• To do: Copy these lines word for word.

• Data lines:
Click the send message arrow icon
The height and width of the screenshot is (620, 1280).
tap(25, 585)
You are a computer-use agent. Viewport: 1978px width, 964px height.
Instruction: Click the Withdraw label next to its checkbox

• Finished answer:
Click the send message arrow icon
The height and width of the screenshot is (620, 1280).
tap(25, 585)
You are a computer-use agent. Viewport: 1978px width, 964px height.
Instruction: Click the Withdraw label next to its checkbox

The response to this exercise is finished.